**Exercise**
Write the entries out again. Every character must match.

[Data extracts — start]

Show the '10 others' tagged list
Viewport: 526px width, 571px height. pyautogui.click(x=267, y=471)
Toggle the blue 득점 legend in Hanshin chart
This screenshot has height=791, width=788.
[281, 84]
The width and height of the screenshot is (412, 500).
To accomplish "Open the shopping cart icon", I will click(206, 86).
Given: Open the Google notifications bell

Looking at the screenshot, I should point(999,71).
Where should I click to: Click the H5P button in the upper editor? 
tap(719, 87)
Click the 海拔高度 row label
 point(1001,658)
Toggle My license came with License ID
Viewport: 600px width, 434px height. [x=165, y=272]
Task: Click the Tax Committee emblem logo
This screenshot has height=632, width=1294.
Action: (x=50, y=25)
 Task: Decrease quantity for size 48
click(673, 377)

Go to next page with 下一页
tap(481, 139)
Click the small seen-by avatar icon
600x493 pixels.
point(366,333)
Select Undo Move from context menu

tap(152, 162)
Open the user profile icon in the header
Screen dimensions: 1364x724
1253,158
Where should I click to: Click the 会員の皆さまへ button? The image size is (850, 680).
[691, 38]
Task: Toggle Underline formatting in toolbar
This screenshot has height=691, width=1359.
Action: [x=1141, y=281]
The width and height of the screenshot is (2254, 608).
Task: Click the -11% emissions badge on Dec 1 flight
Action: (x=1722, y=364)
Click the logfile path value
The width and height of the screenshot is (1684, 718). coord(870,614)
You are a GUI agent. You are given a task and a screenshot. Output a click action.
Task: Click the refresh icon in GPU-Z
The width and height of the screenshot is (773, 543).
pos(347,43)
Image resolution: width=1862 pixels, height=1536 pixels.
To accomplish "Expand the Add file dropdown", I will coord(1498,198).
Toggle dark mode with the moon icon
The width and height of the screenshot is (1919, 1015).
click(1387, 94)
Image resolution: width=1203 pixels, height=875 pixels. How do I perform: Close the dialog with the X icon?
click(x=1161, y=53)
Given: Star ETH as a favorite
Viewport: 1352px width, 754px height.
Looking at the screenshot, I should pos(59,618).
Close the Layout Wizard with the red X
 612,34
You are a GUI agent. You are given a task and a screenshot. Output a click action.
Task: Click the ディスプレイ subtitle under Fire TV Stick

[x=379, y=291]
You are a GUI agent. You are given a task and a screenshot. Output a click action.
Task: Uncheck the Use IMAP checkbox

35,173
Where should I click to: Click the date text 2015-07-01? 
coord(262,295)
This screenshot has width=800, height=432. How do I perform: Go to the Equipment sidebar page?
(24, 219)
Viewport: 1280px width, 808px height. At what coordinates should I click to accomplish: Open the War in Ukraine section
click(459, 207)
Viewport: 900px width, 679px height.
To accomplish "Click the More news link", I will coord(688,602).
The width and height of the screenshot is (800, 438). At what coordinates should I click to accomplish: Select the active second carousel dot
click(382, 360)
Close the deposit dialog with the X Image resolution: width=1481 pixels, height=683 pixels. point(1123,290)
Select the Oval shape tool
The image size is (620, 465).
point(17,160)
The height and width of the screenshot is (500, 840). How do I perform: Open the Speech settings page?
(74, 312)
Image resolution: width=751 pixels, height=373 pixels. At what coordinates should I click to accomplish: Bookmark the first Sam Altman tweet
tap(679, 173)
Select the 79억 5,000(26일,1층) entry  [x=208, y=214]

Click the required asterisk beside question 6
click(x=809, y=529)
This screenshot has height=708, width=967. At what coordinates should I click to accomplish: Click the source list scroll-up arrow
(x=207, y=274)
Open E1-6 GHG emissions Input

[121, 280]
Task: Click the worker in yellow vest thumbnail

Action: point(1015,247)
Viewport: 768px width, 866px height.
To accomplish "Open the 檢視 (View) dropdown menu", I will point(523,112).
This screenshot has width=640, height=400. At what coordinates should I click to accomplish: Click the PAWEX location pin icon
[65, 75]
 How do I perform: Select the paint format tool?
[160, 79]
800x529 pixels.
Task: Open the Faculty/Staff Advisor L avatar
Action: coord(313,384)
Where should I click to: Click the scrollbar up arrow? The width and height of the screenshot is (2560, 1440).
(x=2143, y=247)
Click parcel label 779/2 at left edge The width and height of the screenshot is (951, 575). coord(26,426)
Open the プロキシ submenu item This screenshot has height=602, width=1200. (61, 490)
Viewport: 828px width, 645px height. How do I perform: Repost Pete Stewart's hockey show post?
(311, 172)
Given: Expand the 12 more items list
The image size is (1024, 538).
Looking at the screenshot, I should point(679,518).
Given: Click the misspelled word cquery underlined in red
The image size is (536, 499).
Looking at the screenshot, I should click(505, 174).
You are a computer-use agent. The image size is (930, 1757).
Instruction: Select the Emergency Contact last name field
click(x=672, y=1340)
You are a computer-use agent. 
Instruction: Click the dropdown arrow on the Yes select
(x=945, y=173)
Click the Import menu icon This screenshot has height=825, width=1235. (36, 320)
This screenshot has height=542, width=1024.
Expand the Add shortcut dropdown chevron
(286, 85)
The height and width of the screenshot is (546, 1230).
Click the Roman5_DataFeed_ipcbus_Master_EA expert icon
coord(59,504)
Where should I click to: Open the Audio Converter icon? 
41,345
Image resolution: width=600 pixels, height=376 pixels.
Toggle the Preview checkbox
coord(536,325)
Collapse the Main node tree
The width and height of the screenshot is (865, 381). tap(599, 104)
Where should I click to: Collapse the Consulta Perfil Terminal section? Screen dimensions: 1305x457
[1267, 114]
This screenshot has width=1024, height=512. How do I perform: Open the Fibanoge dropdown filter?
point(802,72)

[Data extracts — finish]

**Final answer**
Show the '10 others' tagged list
Viewport: 526px width, 571px height. pyautogui.click(x=267, y=471)
Toggle the blue 득점 legend in Hanshin chart
This screenshot has height=791, width=788.
[281, 84]
The width and height of the screenshot is (412, 500).
To accomplish "Open the shopping cart icon", I will click(206, 86).
Given: Open the Google notifications bell

Looking at the screenshot, I should point(999,71).
Where should I click to: Click the H5P button in the upper editor? 
tap(719, 87)
Click the 海拔高度 row label
 point(1001,658)
Toggle My license came with License ID
Viewport: 600px width, 434px height. [x=165, y=272]
Task: Click the Tax Committee emblem logo
This screenshot has height=632, width=1294.
Action: (x=50, y=25)
 Task: Decrease quantity for size 48
click(673, 377)

Go to next page with 下一页
tap(481, 139)
Click the small seen-by avatar icon
600x493 pixels.
point(366,333)
Select Undo Move from context menu

tap(152, 162)
Open the user profile icon in the header
Screen dimensions: 1364x724
1253,158
Where should I click to: Click the 会員の皆さまへ button? The image size is (850, 680).
[691, 38]
Task: Toggle Underline formatting in toolbar
This screenshot has height=691, width=1359.
Action: [x=1141, y=281]
The width and height of the screenshot is (2254, 608).
Task: Click the -11% emissions badge on Dec 1 flight
Action: (x=1722, y=364)
Click the logfile path value
The width and height of the screenshot is (1684, 718). coord(870,614)
You are a GUI agent. You are given a task and a screenshot. Output a click action.
Task: Click the refresh icon in GPU-Z
The width and height of the screenshot is (773, 543).
pos(347,43)
Image resolution: width=1862 pixels, height=1536 pixels.
To accomplish "Expand the Add file dropdown", I will coord(1498,198).
Toggle dark mode with the moon icon
The width and height of the screenshot is (1919, 1015).
click(1387, 94)
Image resolution: width=1203 pixels, height=875 pixels. How do I perform: Close the dialog with the X icon?
click(x=1161, y=53)
Given: Star ETH as a favorite
Viewport: 1352px width, 754px height.
Looking at the screenshot, I should pos(59,618).
Close the Layout Wizard with the red X
 612,34
You are a GUI agent. You are given a task and a screenshot. Output a click action.
Task: Click the ディスプレイ subtitle under Fire TV Stick

[x=379, y=291]
You are a GUI agent. You are given a task and a screenshot. Output a click action.
Task: Uncheck the Use IMAP checkbox

35,173
Where should I click to: Click the date text 2015-07-01? 
coord(262,295)
This screenshot has width=800, height=432. How do I perform: Go to the Equipment sidebar page?
(24, 219)
Viewport: 1280px width, 808px height. At what coordinates should I click to accomplish: Open the War in Ukraine section
click(459, 207)
Viewport: 900px width, 679px height.
To accomplish "Click the More news link", I will coord(688,602).
The width and height of the screenshot is (800, 438). At what coordinates should I click to accomplish: Select the active second carousel dot
click(382, 360)
Close the deposit dialog with the X Image resolution: width=1481 pixels, height=683 pixels. point(1123,290)
Select the Oval shape tool
The image size is (620, 465).
point(17,160)
The height and width of the screenshot is (500, 840). How do I perform: Open the Speech settings page?
(74, 312)
Image resolution: width=751 pixels, height=373 pixels. At what coordinates should I click to accomplish: Bookmark the first Sam Altman tweet
tap(679, 173)
Select the 79억 5,000(26일,1층) entry  [x=208, y=214]

Click the required asterisk beside question 6
click(x=809, y=529)
This screenshot has height=708, width=967. At what coordinates should I click to accomplish: Click the source list scroll-up arrow
(x=207, y=274)
Open E1-6 GHG emissions Input

[121, 280]
Task: Click the worker in yellow vest thumbnail

Action: point(1015,247)
Viewport: 768px width, 866px height.
To accomplish "Open the 檢視 (View) dropdown menu", I will point(523,112).
This screenshot has width=640, height=400. At what coordinates should I click to accomplish: Click the PAWEX location pin icon
[65, 75]
 How do I perform: Select the paint format tool?
[160, 79]
800x529 pixels.
Task: Open the Faculty/Staff Advisor L avatar
Action: coord(313,384)
Where should I click to: Click the scrollbar up arrow? The width and height of the screenshot is (2560, 1440).
(x=2143, y=247)
Click parcel label 779/2 at left edge The width and height of the screenshot is (951, 575). coord(26,426)
Open the プロキシ submenu item This screenshot has height=602, width=1200. (61, 490)
Viewport: 828px width, 645px height. How do I perform: Repost Pete Stewart's hockey show post?
(311, 172)
Given: Expand the 12 more items list
The image size is (1024, 538).
Looking at the screenshot, I should point(679,518).
Given: Click the misspelled word cquery underlined in red
The image size is (536, 499).
Looking at the screenshot, I should click(505, 174).
You are a computer-use agent. The image size is (930, 1757).
Instruction: Select the Emergency Contact last name field
click(x=672, y=1340)
You are a computer-use agent. 
Instruction: Click the dropdown arrow on the Yes select
(x=945, y=173)
Click the Import menu icon This screenshot has height=825, width=1235. (36, 320)
This screenshot has height=542, width=1024.
Expand the Add shortcut dropdown chevron
(286, 85)
The height and width of the screenshot is (546, 1230).
Click the Roman5_DataFeed_ipcbus_Master_EA expert icon
coord(59,504)
Where should I click to: Open the Audio Converter icon? 
41,345
Image resolution: width=600 pixels, height=376 pixels.
Toggle the Preview checkbox
coord(536,325)
Collapse the Main node tree
The width and height of the screenshot is (865, 381). tap(599, 104)
Where should I click to: Collapse the Consulta Perfil Terminal section? Screen dimensions: 1305x457
[1267, 114]
This screenshot has width=1024, height=512. How do I perform: Open the Fibanoge dropdown filter?
point(802,72)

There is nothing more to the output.